◆ **THE PROBLEM**
Transcribe only the lines of the listing below from the one holding "The width and height of the screenshot is (500, 527)." through the one holding "Given: Click the Swedish", inclusive, without any change.

◆ **DATA SHOWN**
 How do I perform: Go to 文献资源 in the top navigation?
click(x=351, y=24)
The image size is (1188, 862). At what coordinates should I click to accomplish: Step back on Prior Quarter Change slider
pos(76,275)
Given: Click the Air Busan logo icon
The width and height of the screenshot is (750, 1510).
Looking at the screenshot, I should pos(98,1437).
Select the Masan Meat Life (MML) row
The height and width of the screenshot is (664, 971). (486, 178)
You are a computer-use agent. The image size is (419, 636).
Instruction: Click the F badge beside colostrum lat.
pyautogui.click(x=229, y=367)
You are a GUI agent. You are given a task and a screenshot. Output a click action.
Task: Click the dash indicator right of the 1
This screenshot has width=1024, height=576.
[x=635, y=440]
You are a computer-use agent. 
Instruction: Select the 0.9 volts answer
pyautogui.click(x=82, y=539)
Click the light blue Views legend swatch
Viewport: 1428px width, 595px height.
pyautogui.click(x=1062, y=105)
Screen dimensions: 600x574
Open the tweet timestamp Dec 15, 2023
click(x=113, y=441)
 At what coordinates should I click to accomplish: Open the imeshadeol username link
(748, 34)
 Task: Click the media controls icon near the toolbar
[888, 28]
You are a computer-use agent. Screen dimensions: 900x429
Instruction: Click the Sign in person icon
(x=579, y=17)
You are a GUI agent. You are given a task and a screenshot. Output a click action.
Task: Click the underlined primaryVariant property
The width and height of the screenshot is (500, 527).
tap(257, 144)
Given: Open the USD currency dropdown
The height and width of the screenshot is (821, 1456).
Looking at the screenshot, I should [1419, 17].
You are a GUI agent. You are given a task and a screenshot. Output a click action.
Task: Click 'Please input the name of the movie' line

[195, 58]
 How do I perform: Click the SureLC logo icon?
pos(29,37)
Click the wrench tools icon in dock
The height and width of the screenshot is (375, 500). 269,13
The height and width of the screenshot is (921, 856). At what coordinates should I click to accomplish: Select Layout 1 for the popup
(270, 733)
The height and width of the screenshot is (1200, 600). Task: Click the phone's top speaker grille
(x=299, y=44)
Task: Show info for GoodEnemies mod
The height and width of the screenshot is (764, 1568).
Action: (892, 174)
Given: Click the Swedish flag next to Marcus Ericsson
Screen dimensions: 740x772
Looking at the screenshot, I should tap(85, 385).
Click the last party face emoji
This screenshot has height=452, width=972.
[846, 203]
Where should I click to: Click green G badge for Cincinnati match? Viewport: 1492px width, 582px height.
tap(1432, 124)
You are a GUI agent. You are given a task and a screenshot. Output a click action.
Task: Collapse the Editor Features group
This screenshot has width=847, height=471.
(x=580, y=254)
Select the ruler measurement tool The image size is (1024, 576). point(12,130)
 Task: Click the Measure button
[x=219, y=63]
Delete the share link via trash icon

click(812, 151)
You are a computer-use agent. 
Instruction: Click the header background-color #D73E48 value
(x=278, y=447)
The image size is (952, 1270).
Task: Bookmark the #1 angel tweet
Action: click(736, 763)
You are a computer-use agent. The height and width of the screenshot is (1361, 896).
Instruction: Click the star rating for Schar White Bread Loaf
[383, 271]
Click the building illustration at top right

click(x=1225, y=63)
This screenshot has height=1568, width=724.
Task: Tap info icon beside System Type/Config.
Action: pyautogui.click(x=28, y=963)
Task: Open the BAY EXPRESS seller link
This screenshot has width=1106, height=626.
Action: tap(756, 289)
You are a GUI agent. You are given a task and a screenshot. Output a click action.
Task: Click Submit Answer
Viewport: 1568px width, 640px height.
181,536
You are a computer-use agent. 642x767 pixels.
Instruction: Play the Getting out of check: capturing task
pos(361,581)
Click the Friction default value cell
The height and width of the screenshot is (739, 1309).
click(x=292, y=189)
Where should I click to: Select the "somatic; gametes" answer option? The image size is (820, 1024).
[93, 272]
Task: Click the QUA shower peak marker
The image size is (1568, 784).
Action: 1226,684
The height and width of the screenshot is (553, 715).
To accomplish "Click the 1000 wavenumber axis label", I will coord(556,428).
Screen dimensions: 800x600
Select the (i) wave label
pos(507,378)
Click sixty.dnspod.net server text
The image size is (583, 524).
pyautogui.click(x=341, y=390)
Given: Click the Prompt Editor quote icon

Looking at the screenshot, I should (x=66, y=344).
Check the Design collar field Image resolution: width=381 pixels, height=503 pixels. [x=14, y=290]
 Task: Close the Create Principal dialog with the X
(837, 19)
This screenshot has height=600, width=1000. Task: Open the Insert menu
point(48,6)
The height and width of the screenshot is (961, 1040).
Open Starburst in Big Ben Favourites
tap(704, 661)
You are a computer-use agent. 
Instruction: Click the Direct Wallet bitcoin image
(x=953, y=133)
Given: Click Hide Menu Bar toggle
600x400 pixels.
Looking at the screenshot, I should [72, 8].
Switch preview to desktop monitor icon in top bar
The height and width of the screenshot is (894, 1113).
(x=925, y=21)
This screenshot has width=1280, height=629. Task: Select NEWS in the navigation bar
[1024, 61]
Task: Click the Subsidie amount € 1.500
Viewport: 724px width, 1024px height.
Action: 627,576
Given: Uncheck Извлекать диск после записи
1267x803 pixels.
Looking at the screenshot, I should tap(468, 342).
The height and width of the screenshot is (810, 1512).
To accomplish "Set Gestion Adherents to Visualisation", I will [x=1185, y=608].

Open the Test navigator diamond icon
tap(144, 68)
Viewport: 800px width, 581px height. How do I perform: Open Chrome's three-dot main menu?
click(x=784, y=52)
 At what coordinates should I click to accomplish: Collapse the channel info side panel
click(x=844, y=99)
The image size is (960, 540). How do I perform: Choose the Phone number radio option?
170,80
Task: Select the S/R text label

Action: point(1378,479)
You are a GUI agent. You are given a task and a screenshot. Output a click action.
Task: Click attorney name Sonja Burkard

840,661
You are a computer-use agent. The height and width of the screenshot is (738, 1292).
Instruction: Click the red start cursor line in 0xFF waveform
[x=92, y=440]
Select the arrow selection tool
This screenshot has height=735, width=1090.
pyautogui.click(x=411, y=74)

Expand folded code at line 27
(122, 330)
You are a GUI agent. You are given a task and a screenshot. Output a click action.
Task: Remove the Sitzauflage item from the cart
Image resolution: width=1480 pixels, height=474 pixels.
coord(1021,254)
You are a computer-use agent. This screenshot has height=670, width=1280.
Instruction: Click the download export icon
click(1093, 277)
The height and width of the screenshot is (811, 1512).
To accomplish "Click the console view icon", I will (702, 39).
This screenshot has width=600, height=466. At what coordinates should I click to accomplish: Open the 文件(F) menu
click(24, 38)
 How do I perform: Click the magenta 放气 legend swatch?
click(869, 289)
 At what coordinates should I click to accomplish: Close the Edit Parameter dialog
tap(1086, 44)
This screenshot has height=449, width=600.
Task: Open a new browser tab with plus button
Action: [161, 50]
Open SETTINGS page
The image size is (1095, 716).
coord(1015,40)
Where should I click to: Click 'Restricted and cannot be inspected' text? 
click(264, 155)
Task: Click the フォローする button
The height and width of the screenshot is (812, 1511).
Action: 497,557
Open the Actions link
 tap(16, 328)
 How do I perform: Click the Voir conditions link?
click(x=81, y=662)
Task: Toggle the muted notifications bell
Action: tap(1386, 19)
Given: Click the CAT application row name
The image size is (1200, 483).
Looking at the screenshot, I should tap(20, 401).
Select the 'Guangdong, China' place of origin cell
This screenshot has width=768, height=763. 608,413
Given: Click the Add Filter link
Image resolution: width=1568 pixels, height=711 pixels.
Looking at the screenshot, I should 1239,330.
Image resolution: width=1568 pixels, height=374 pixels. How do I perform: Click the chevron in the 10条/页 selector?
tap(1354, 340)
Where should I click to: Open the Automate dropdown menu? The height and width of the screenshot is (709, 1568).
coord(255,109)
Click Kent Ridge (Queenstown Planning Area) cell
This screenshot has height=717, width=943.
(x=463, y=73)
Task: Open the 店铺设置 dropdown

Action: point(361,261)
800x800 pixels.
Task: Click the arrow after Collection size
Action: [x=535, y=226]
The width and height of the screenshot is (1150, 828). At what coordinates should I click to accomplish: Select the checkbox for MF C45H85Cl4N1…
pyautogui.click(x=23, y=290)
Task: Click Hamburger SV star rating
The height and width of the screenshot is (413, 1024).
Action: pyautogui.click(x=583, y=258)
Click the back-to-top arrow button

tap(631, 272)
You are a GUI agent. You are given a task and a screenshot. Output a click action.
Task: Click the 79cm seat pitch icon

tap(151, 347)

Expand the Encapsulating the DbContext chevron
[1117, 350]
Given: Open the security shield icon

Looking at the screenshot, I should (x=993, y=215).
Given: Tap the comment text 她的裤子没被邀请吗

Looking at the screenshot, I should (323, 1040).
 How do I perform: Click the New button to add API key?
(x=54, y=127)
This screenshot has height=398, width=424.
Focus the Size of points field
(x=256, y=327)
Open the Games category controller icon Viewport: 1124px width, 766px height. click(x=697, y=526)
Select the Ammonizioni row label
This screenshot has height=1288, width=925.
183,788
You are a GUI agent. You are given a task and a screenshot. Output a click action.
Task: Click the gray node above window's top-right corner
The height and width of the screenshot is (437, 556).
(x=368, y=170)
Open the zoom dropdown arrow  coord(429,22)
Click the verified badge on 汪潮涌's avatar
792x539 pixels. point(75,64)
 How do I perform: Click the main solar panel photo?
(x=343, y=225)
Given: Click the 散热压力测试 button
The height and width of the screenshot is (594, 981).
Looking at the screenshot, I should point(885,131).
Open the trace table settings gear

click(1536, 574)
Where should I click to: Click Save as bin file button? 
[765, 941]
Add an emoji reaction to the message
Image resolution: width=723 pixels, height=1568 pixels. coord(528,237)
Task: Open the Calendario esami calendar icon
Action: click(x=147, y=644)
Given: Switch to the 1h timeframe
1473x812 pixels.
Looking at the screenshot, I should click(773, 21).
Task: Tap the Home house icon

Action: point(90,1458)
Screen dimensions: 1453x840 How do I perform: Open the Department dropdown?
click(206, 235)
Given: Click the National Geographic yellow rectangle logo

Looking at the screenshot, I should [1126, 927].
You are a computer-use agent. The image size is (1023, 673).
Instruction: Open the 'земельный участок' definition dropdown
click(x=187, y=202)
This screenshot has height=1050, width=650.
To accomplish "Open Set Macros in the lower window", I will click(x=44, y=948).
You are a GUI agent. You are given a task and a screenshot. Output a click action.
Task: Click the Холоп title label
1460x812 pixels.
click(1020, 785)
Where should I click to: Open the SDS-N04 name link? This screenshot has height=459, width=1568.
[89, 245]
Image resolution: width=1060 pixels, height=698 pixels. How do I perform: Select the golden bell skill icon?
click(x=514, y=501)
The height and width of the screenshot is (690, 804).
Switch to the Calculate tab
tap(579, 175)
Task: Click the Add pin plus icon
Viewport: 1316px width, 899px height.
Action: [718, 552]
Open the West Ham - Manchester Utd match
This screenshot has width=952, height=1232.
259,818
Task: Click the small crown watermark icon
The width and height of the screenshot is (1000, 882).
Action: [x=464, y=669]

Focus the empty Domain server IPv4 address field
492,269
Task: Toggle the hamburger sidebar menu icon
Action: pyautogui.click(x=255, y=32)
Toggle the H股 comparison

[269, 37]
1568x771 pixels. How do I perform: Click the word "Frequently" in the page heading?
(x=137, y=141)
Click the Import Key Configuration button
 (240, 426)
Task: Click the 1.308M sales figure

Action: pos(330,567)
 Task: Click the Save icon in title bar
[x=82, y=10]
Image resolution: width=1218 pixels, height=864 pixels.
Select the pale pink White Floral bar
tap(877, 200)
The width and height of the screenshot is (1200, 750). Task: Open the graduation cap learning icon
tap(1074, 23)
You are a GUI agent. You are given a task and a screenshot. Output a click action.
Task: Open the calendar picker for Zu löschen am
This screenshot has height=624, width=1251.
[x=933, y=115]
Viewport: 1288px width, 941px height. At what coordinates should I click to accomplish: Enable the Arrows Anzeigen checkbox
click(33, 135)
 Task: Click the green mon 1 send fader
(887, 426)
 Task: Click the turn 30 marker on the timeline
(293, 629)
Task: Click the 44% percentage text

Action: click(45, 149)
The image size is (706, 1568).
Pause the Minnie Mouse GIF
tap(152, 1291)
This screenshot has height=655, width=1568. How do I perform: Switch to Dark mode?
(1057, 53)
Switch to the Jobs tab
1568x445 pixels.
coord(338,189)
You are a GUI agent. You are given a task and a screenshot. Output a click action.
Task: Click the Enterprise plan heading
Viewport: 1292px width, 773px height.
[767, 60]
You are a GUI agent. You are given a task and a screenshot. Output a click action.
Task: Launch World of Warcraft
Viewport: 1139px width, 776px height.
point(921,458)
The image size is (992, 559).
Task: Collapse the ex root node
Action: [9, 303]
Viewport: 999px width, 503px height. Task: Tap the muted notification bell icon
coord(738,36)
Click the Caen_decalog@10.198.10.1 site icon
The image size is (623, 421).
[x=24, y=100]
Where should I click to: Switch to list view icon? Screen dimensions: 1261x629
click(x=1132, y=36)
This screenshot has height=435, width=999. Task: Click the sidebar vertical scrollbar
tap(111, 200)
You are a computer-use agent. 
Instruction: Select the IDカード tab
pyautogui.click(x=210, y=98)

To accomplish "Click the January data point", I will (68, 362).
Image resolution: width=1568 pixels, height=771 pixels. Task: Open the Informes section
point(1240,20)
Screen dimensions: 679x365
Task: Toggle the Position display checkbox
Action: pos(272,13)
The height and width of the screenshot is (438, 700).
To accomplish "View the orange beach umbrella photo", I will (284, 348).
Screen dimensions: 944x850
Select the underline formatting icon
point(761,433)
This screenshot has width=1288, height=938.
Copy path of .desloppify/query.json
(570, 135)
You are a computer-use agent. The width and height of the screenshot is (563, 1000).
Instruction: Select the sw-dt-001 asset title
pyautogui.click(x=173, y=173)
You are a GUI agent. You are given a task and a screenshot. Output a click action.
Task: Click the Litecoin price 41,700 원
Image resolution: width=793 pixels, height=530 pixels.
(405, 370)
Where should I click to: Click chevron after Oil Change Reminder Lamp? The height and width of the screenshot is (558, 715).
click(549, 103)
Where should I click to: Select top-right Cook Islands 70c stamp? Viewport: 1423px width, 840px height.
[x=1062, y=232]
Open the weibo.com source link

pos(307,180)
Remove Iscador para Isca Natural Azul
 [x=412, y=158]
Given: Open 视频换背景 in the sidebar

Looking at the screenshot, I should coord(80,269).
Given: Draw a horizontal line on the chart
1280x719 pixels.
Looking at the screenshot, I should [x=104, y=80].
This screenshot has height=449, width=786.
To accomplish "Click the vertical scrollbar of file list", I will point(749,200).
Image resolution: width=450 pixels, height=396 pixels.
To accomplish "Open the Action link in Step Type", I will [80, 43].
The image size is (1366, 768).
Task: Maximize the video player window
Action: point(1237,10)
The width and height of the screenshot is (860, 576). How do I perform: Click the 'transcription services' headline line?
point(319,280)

◆ **WORKED SOLUTION**
The width and height of the screenshot is (500, 527).
tap(257, 144)
Given: Open the USD currency dropdown
The height and width of the screenshot is (821, 1456).
Looking at the screenshot, I should [1419, 17].
You are a GUI agent. You are given a task and a screenshot. Output a click action.
Task: Click 'Please input the name of the movie' line

[195, 58]
 How do I perform: Click the SureLC logo icon?
pos(29,37)
Click the wrench tools icon in dock
The height and width of the screenshot is (375, 500). 269,13
The height and width of the screenshot is (921, 856). At what coordinates should I click to accomplish: Select Layout 1 for the popup
(270, 733)
The height and width of the screenshot is (1200, 600). Task: Click the phone's top speaker grille
(x=299, y=44)
Task: Show info for GoodEnemies mod
The height and width of the screenshot is (764, 1568).
Action: (892, 174)
Given: Click the Swedish flag next to Marcus Ericsson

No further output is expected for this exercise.